The Asian Development Bank (ADB) will open an office in the South Asian nation of Bhutan in early 2013 to more efficiently manage a growing portfolio focusing on transport, energy and urban development.
Bhutan has done well in achieving many Millennium Development Goals, but pockets of poverty still remain among its 720,000 people. As a landlocked nation, Bhutan needs to work closely with other countries to ensure it has efficient transport links, notably to seaports in Bangladesh, India, and elsewhere. Such regional cooperation is critical to ensuring the country’s future.
The Bhutanese government aims to achieve an economic growth rate of at least nine per cent each year to become a middle income country by 2020. Earlier this month, ADB estimated a growth rate of 7.9 per cent for the 2011-2012 fiscal year (ended on June 30), and forecast a growth rate of 8.4 per cent for the current fiscal year.

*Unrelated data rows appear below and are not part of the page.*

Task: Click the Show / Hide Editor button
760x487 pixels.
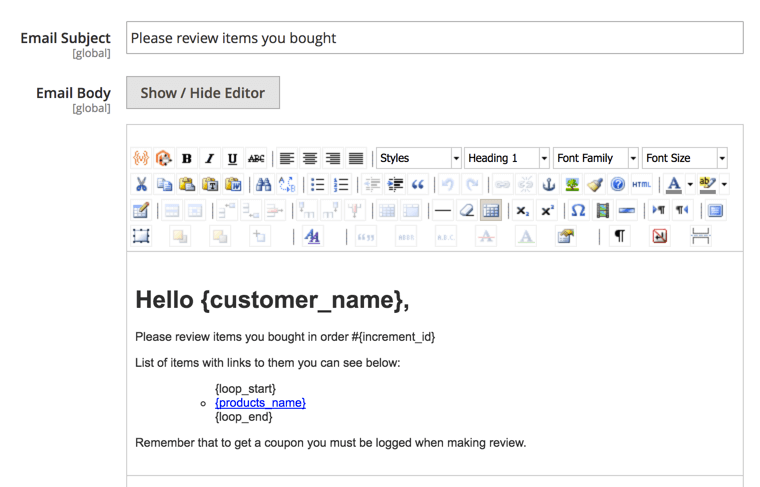Action: pos(203,93)
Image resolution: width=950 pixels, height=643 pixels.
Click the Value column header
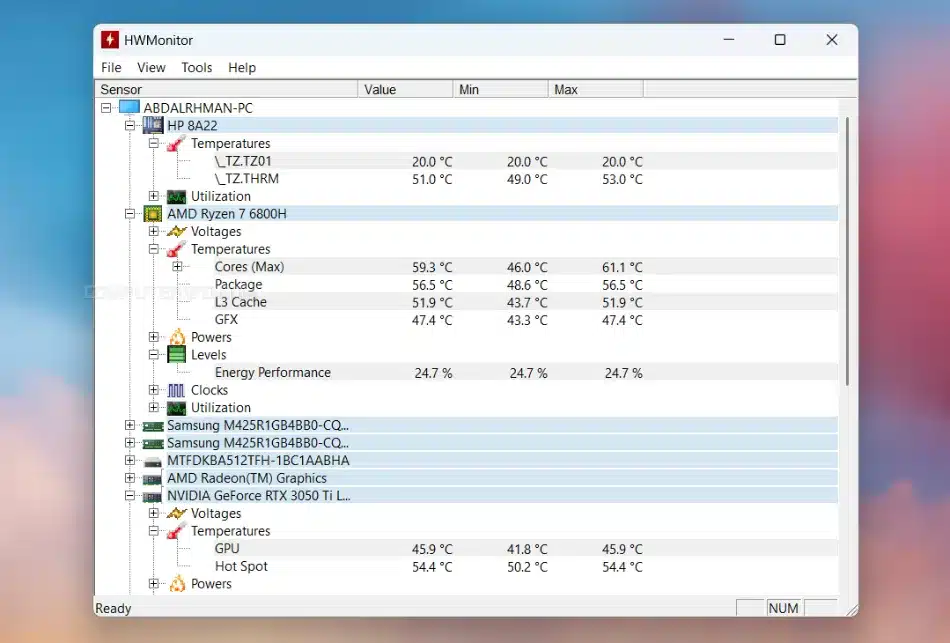[405, 90]
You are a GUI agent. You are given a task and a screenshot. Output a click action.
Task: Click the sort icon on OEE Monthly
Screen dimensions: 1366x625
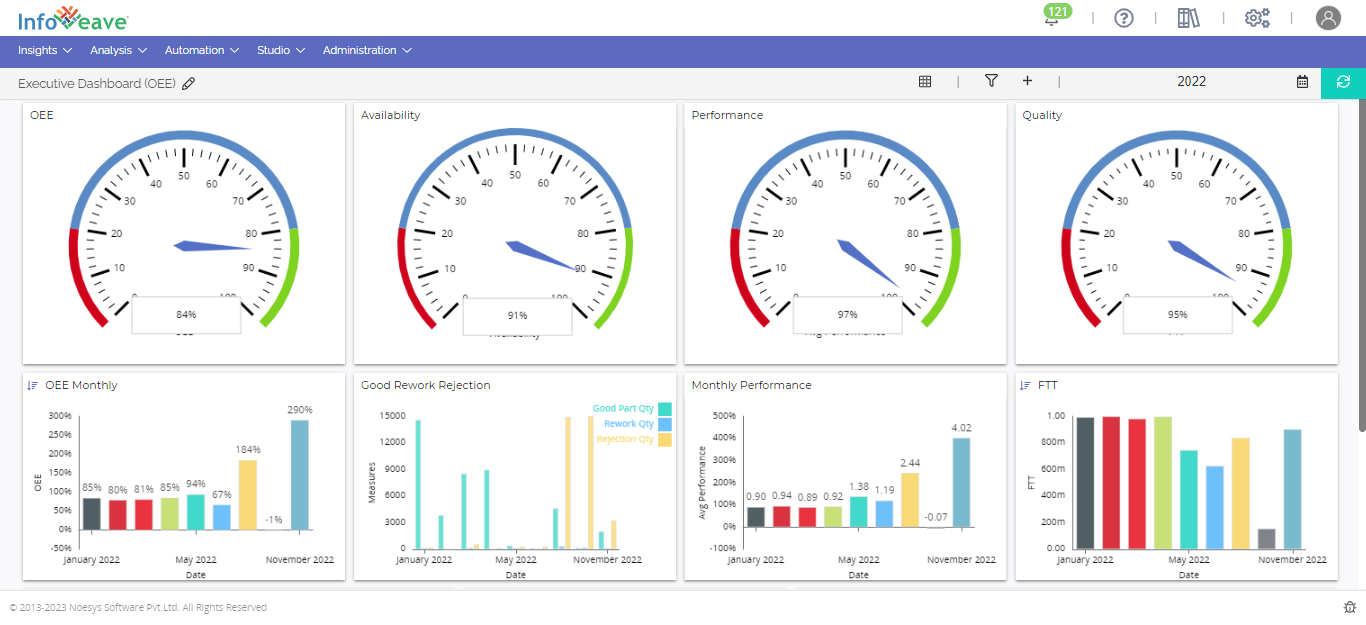pos(33,385)
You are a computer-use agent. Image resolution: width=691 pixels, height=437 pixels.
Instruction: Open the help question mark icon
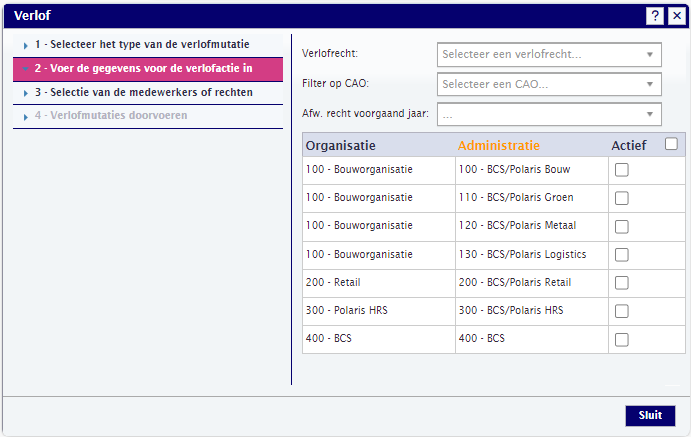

ADB’s future activities in Bhutan will be aligned with the government’s upcoming 11th Five Year Plan for 2013-2018, and will focus on transport, energy, and urban development.
Bhutan joined ADB in 1982. Since 1983, ADB has approved $ 381.37 million in loans and grants, $ 50.5 million in technical assistance, and $ 11.4 million in project grants from the Japan Fund for Poverty Reduction.
Some of the major projects Asian Development Bank has supported in recent years include the Green Power Development Project worth more than $ 100 million, to support the Dagachhu hydropower development and enhance renewable energy access for the poor, and the Road Network Projects I and II, totalling more than $ 65 million, to improve the country’s main road network, including the Trongsa-Gelephu Highway and southern East-West Highway.